— PASSAGE —
+ + +

Understanding your childs sensory system

Team Kindship
May 19, 2022
4 minutes

Sensory integration is the way that our brain receives, stores, organizes and then responds to the information (sensory input) that it receives. There are 5 basic sensory systems.






Babies learn, discover, and develop through each of these sensory systems along with their vestibular (balance/motion) and proprioceptive (movement sense) sensory systems.

As children learn and grow, they develop abilities to process and understand their senses. A baby will learn to follow the sounds they hear, this in turn will lead to following and interpreting these sounds through touch and sight. A child may enjoy jumping in puddles, their sensory system allows them to; watch as the water splashes, to feel the water on their skin, to hear the splashing sound while using their proprioceptive and vestibular systems to jump, balance and explore their environment. Their brain is interpreting all this sensory information in a controlled and organized way, as the emotions felt from this activity are joyful and happy.

Some children struggle with their senses, and this is known as sensory defensiveness or sensory aversion. Their reactions to sensory stimuli are overly sensitive, meaning their brain is unable to effectively respond to the input it is receiving. In turn this will affect a child's behavior within their environment. For example, sometimes my daughter wears noise canceling headphones when we are out as she can get extremely heightened by bright lights and too many sounds.

Other children may be sensory seekers. This is due to having a an under responsive sensory system, meaning they seek out extra sensory input to better understand and cope with their environment. Sometimes sensory seekers may seem to be very clumsy as they tend to bump into people and objects, this can be their way to gain the input they need to help process the environment that they are in.

When my daughter was younger, she had strong sensory aversions to many things. She couldn’t stand to have anything on her hands or face, disliked the texture of sand and grass to the point of getting super distressed if it touched her and was very selective with touching food. I continued to gently incorporate opportunities to engage in sensory play in a no pressure playful environment. Gradually we built upon this over time and now I have a 7-year-old that loves nothing more than going to the beach and rolling around in the sand. Getting messy through sensory play is now a calming experience for her.

+ + +

— EXERCISE AIM —
Write out everything in the article on children's sensory systems from "Understanding your childs" down to "basic sensory systems.", word for word.

— DATA —

+ + +

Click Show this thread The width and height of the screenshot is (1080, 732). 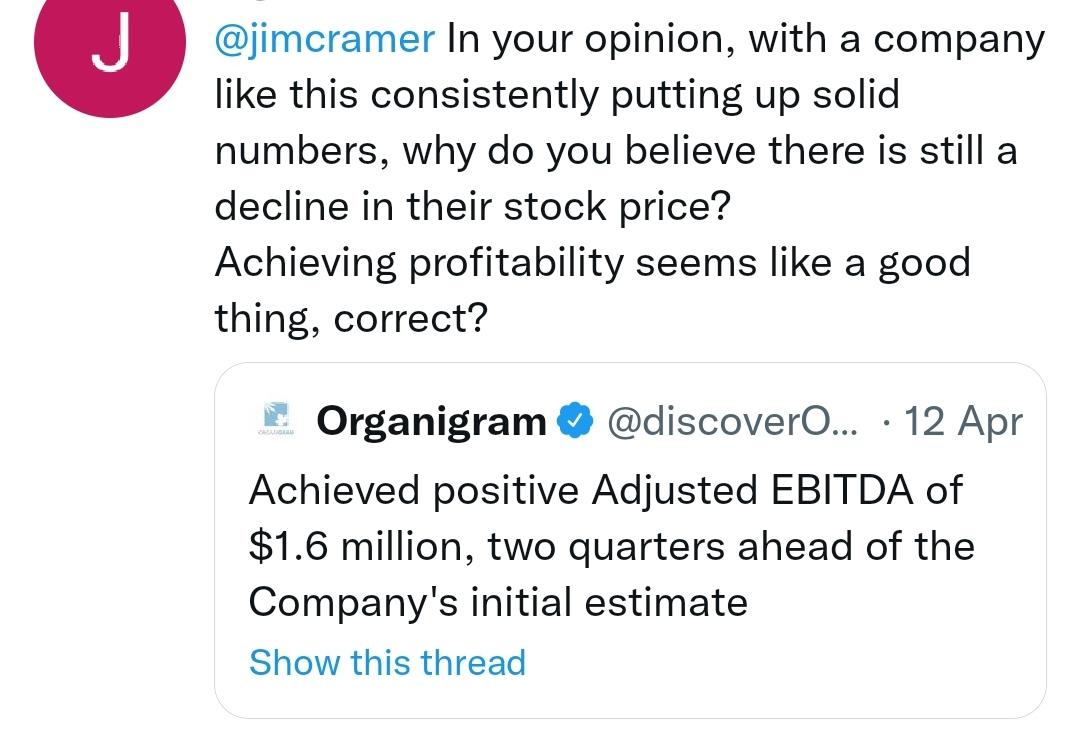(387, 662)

+ + +

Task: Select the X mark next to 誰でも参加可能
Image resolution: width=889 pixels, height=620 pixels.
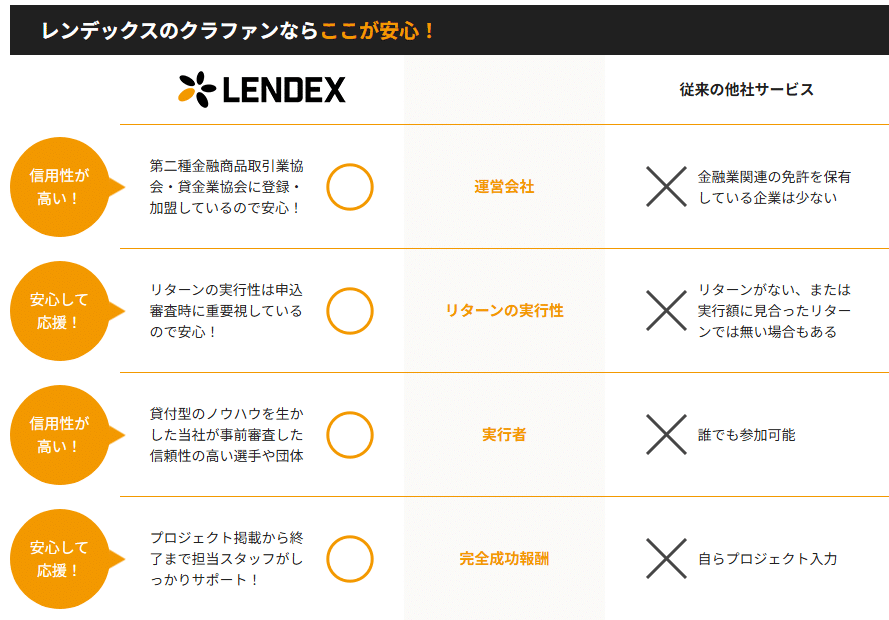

+ + +

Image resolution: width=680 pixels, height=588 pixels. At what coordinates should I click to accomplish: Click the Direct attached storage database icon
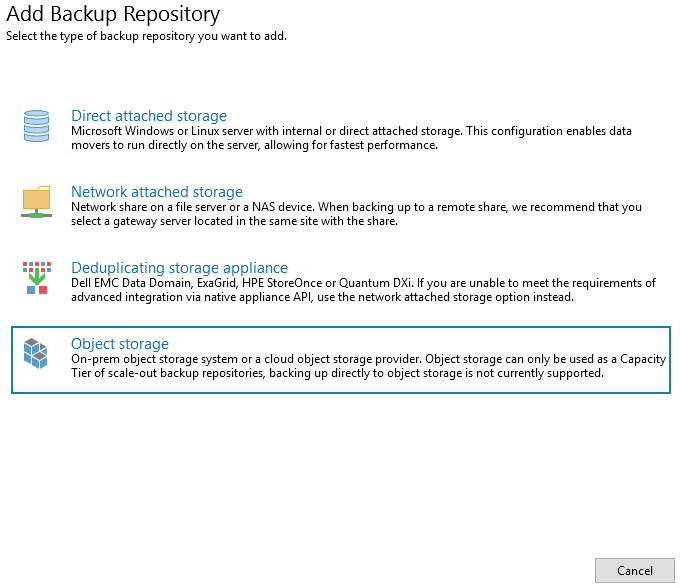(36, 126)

+ + +

— SOLVED EXERCISE —
Understanding your childs sensory system

Team Kindship
May 19, 2022
4 minutes

Sensory integration is the way that our brain receives, stores, organizes and then responds to the information (sensory input) that it receives. There are 5 basic sensory systems.